Records from a data collection

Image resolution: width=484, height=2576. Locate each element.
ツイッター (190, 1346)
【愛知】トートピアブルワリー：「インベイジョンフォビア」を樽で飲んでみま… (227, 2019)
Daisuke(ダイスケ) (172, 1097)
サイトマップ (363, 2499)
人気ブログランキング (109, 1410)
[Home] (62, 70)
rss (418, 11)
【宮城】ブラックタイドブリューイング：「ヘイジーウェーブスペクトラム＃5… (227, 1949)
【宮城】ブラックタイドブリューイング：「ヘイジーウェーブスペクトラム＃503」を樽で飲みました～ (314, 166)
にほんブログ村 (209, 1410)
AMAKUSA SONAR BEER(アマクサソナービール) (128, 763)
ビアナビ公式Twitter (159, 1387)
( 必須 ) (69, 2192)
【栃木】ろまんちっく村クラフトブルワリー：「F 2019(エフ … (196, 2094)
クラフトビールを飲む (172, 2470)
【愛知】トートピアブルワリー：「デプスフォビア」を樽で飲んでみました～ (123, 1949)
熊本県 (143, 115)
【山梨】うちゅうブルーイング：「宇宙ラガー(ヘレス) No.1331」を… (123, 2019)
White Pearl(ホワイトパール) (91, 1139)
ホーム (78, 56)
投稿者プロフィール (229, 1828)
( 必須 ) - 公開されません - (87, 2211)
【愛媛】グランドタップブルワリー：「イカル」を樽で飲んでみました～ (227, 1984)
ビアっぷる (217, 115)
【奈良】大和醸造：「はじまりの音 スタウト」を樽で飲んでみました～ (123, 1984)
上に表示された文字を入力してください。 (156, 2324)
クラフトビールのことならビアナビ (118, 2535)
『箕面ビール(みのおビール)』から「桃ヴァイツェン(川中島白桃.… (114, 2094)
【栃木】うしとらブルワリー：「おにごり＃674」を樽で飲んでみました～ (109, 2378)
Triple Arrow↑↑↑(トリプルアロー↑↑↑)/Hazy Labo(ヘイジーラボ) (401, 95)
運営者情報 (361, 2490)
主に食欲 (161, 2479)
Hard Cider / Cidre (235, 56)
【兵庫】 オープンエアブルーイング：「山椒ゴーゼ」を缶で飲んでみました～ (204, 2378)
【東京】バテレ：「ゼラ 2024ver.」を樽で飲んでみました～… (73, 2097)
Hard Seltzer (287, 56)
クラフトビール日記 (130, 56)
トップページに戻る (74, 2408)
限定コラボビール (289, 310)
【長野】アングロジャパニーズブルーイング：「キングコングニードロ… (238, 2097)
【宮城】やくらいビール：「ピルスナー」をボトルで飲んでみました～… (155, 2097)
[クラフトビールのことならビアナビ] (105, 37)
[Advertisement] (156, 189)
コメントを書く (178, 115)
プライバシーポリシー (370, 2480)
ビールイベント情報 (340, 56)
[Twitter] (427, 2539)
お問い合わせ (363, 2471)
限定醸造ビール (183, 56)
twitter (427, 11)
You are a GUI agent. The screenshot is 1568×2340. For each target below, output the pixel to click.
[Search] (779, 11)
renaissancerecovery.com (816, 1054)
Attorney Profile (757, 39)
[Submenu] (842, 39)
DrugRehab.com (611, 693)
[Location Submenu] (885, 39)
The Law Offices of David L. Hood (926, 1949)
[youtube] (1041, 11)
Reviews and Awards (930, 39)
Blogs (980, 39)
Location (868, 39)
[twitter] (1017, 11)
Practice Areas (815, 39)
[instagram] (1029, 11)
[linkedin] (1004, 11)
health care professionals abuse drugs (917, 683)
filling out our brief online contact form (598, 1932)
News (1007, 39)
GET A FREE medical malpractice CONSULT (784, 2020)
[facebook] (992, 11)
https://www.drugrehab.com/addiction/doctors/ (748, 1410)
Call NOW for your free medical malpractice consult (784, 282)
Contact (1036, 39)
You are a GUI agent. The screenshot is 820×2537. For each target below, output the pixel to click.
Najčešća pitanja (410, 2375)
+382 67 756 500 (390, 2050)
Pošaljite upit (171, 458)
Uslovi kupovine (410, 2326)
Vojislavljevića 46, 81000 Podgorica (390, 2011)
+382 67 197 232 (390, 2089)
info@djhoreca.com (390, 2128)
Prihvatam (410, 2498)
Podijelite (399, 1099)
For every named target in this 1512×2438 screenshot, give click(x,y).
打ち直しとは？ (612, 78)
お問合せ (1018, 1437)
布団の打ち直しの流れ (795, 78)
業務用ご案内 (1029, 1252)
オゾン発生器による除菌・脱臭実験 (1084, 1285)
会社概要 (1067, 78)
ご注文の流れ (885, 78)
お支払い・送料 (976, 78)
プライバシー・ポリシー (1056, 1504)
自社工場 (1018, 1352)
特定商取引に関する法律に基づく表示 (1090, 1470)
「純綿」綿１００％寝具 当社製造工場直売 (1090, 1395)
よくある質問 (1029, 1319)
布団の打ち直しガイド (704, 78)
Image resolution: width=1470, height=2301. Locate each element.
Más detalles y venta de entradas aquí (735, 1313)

== PROBLEM TO WORK ON ==
Scan the records above and report every line with the string "screenshot".

== RESULT OF THIS EXERCISE ==
You are a GUI agent. The screenshot is 1568×2340. For each target below, output the pixel to click.
You are a GUI agent. The screenshot is 820×2537. For each target below, output the pixel to click.
For every named target in this 1512×2438 screenshot, give click(x,y).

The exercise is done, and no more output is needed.